Cover up: bandages and special covers

How it works

If you don't change your clothes Bandages or special covers such as nipple protection or thigh bands are another option to eliminate the friction.

What it is best for

Protect your nips with bandages and special anti-abrasion covers that are ideal for smaller areas. Some products are also suitable for thigh scrubbing.

Our Picks

  • The OG: Band-Aid. Bandages are most commonly used on nipples to prevent chafing or prevent deterioration. If you apply a greasy ointment, you can also use bandages to cover the area and avoid stains on your clothes.
  • Nipple covers: NipEaze. These unisex nipple covers, popular with serious athletes, prevent nipples from rubbing against the fabric.
  • Nursing Pillow: Bamboobies Washable Nursing Pillow. Breastfeeding mothers can use them to buffer the friction on aching nipples while sucking up milky leaks.
  • Anti-abrasion bands: Bandelettes thigh bands. These adjustable, adjustable fabric straps are available in different lace patterns and colors and prevent chafing of the inner thigh. There are also simple tapes that match a variety of skin tones.

  1. Clean the area with mild soap and lukewarm water.
  2. Pat (do not rub) the area dry. Make sure it gets completely dry. If you have a little more time, let it air. You can even stand in front of a fan or use the cool setting of your hair dryer to make sure the area is completely dry.
  3. Apply a healing ointment or ointment such as CeraVe Healing Ointment twice a day.
  4. Give it time! It can take a few days to a week for a mild rash to heal. You have to stop making the area worse, otherwise it will only get worse.

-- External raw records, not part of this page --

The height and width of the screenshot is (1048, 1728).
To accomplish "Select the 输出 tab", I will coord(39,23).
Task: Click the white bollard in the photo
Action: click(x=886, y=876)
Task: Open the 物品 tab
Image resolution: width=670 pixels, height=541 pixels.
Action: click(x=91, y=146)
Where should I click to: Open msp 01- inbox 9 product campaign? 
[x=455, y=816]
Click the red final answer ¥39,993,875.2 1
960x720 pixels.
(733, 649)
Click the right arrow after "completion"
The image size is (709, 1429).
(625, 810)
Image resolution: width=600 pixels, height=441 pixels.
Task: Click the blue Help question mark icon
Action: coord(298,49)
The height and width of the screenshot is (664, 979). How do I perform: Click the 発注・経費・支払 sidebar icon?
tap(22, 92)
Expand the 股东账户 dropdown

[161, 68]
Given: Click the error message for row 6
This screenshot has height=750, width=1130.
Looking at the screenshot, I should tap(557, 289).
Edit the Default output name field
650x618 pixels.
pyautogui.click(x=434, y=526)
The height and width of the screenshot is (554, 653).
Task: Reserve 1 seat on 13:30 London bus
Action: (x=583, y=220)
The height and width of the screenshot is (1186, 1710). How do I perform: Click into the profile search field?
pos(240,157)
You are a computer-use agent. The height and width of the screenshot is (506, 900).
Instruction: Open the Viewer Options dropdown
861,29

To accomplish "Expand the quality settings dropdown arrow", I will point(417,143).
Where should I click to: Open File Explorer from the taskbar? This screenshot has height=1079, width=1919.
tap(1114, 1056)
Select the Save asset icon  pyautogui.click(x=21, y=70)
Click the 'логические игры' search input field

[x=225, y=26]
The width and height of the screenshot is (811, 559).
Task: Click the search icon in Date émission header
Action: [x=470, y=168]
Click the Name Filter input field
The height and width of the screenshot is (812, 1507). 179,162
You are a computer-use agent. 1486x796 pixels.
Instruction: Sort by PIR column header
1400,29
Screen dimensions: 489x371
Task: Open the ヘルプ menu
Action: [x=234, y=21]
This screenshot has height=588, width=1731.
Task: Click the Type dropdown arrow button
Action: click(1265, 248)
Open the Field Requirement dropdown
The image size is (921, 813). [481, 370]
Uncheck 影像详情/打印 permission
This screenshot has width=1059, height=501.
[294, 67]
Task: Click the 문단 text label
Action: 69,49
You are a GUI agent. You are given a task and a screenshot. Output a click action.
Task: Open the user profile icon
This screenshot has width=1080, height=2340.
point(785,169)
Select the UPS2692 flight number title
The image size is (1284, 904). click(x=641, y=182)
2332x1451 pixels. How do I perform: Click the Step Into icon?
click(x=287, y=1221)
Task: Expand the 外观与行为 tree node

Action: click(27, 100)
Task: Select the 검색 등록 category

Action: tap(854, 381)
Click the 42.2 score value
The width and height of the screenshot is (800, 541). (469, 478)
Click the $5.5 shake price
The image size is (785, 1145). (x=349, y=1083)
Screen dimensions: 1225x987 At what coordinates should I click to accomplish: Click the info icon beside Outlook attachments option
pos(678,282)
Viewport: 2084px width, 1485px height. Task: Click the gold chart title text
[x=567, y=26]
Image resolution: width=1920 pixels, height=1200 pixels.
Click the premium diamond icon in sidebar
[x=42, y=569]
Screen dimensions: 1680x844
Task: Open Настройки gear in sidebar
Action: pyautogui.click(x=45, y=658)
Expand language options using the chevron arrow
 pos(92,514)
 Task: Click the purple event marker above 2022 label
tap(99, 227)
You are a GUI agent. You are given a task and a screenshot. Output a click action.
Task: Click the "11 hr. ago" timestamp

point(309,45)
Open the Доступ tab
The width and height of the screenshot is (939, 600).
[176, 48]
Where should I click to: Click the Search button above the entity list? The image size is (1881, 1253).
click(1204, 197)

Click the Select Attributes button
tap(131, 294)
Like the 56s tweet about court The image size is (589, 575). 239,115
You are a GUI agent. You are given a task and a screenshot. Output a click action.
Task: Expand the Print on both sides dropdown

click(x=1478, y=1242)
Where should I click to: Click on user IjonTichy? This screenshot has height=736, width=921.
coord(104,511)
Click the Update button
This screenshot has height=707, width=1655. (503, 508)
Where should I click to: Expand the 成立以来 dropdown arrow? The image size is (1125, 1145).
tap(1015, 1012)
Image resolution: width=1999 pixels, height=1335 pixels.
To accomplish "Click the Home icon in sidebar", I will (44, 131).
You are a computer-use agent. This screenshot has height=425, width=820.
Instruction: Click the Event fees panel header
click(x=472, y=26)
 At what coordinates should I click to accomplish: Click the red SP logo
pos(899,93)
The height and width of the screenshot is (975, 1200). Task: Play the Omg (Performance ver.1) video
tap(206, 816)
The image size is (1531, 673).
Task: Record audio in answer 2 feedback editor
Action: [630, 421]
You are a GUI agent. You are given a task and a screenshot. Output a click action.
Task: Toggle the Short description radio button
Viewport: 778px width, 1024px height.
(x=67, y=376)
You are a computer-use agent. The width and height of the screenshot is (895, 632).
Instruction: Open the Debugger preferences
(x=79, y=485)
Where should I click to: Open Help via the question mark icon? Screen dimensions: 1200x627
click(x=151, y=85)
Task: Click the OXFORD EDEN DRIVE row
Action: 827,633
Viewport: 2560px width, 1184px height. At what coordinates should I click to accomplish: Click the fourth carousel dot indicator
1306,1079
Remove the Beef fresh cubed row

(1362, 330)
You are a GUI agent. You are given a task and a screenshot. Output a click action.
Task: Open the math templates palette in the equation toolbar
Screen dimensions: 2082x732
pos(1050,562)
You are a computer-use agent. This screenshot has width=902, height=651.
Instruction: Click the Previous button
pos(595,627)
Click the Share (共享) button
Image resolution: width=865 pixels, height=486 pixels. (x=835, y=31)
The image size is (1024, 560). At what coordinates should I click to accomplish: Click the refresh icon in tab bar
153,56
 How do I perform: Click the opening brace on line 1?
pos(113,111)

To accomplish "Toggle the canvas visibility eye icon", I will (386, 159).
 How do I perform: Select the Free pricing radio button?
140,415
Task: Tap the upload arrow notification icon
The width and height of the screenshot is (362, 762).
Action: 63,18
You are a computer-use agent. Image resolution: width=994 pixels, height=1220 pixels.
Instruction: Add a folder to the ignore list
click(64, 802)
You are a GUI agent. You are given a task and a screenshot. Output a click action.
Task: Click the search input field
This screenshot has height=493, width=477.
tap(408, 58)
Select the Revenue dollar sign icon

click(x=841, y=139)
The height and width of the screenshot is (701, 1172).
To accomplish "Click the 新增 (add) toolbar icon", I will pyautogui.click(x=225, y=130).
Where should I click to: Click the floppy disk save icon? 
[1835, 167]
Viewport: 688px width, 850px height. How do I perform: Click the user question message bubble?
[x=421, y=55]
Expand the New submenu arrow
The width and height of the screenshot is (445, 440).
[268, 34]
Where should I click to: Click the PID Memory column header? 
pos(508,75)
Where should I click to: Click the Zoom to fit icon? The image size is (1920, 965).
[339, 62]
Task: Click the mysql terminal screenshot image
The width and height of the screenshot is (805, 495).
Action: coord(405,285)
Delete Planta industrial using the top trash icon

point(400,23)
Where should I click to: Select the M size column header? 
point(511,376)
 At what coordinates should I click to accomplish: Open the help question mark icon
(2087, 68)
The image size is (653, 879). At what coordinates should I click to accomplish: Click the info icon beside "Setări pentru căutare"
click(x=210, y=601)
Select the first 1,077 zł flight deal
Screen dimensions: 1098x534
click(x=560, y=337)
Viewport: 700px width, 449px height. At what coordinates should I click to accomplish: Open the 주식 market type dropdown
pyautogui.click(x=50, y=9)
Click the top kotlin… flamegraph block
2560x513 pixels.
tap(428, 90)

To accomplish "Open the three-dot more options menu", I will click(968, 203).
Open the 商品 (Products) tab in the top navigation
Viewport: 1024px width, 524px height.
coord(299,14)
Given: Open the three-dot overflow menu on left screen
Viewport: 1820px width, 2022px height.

  • DO Keep the area clean with warm water and / or very mild soap.
  • DO NOT use hot water or harsh, fragrant body soap. Hot water and the chemicals in fragrances and harsh soap can irritate and aggravate your rash.
  • Use sterile saline as a gentle cleaning option.
  • DO NOT use hydrogen peroxide to disinfect your skin. It can cause irritation or even burns if applied directly to the skin.
  • Use an astringent compress, e.g. B. a washcloth soaked in witch hazel or a medical solution to relieve itching and burning.
  • DO NOT soak the abrasive area in a hot bath or shower.
  • Use ice or a cold compress. The American Academy of Dermatology recommends applying cold washcloth compresses or ice packs to the inflamed area for 5 to 10 minutes to relieve the itching.
  • DO NOT use hot or warm compresses. You cannot fight fire with fire. The chafing only gets worse if you add more heat.

Chafing can usually be remedied at home, especially if you identify it early and take preventive measures. However, if left untreated, it can become infected and become a more serious problem.

It is time to see your doctor or dermatologist if:

  • it does not improve after a few days of home treatment
  • the pain is severe
  • the area seeps, blisters, swells and crusts (signs) infection)

If your rash is infected, a doctor may prescribe oral or topical antibiotics, which will usually clear it up after a few weeks.

Remember: friction + sweat + heat = rubbing . If you tend to scrub, try throwing away cotton for moisture-wicking clothing and using powder or anti-abrasive lubricant wherever you rub it raw.

If you start to feel a burning or tingling sensation in a chafing zone, start treatment as soon as possible. Scrubbing early is much easier to handle, and if you wait too long, it can be a pain in many places.